# Snoring, is this normal?



## Rocks (Jul 9, 2012)

I've noticed that Louie snores, its not loud and it is kind of funny to hear but I started wondering if it was normal. I've had other breeds and mutts that snored so I didn't really think much about it. Of course with him being my first malty I figured I should ask.


----------



## lynda (Oct 11, 2005)

It is quite normal in my house. They don't snore all the time or even every night but on occasion I hear one of them snoring and it puts a smile on my face.


----------



## Rocks (Jul 9, 2012)

I know, I just laugh about it and I'm glad he doesn't snore as loud as my girlfriend!


----------



## Furbabies mom (Jul 25, 2011)

Mine do occasionally.


----------



## eiksaa (Jun 8, 2012)

I want to ask the same question about my husband. 


Sent from my iPhone using PG Free


----------



## Snuggle's Mom (Jan 3, 2008)

Snuggles snores all the time and we just let it go since it apparently isn't doing her any harm. My Husband was actually blaming me, but it was Snuggles all the time.


----------



## LJSquishy (Feb 27, 2008)

Only one of mine snores (London) and it is so cute! What I love to hear even more are their little yips, squeaks, and barks when they're asleep...assumingly dreaming. :wub:


----------



## Rocks (Jul 9, 2012)

Snuggle's Mom said:


> Snuggles snores all the time and we just let it go since it apparently isn't doing her any harm. My Husband was actually blaming me, but it was Snuggles all the time.


Yeah, right. and I suppose its snuggles thats passing gas too? :HistericalSmiley:


----------



## CrystalAndZoe (Jul 11, 2006)

Out of my 3, Jett is the only one who on occasion snores. Very quiet. Very sweet. I agree with Lynda. It always makes me smile. But it's nothing like the snore you hear from the flat faced breeds like Pekinese, Pugs, etc...

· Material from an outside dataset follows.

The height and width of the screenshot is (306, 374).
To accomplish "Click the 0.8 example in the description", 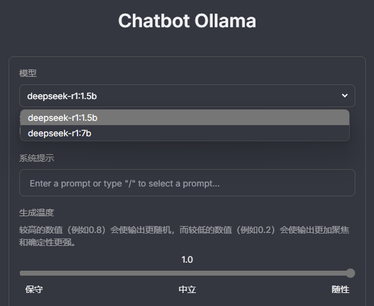I will pyautogui.click(x=97, y=230).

Zoe and Callie say to make sure that everyone knows that neither of them ever snore! It's not ladylike they tell me. Hmmm....so I have been told that I have on occasion snored. What do you suppose they think of their mommy? :OMG!:


----------



## Holly'sMom (Oct 8, 2012)

Rocks said:


> I've noticed that Louie snores, its not loud and it is kind of funny to hear but I started wondering if it was normal. I've had other breeds and mutts that snored so I didn't really think much about it. Of course with him being my first malty I figured I should ask.


My Holly snores once in a great while, but very quiet snore you have to really listen closely to hear, ha.

What I love is when she is dreaming what I think is a happy dream and makes little squeaking barky sounds in her sleep....it is such a cute sound! I have never heard such a funny little sound before, . Maltese are so special ~


----------



## maggieh (Dec 16, 2007)

Sweetness snores - loud! She has actually been so loud that she woke up both Tessa and me!


----------



## Rocks (Jul 9, 2012)

I figured it was normal but thought it best to ask just in case it might be a sign of a possible health issue. Its always best to ask when it comes to the health and well being of your furry family. I pay close attention to every sound he makes, his sleeping patterns, places he normally sleeps and everything else with his behavior so I can tell when he is not acting like his normal self. For example he has different places to sleep depending on the temperature, warm is in the bathroom next to the tube on the tile floor, cool is my lap, the couch, the bed or any chair so he's off the ground. I'm the same way with my cat, I know her behavior very well because her and I have played together for over 5 years now, she always got lots of attention from me. Now I have Louie so they share me but I've got plenty of time for both of them.


----------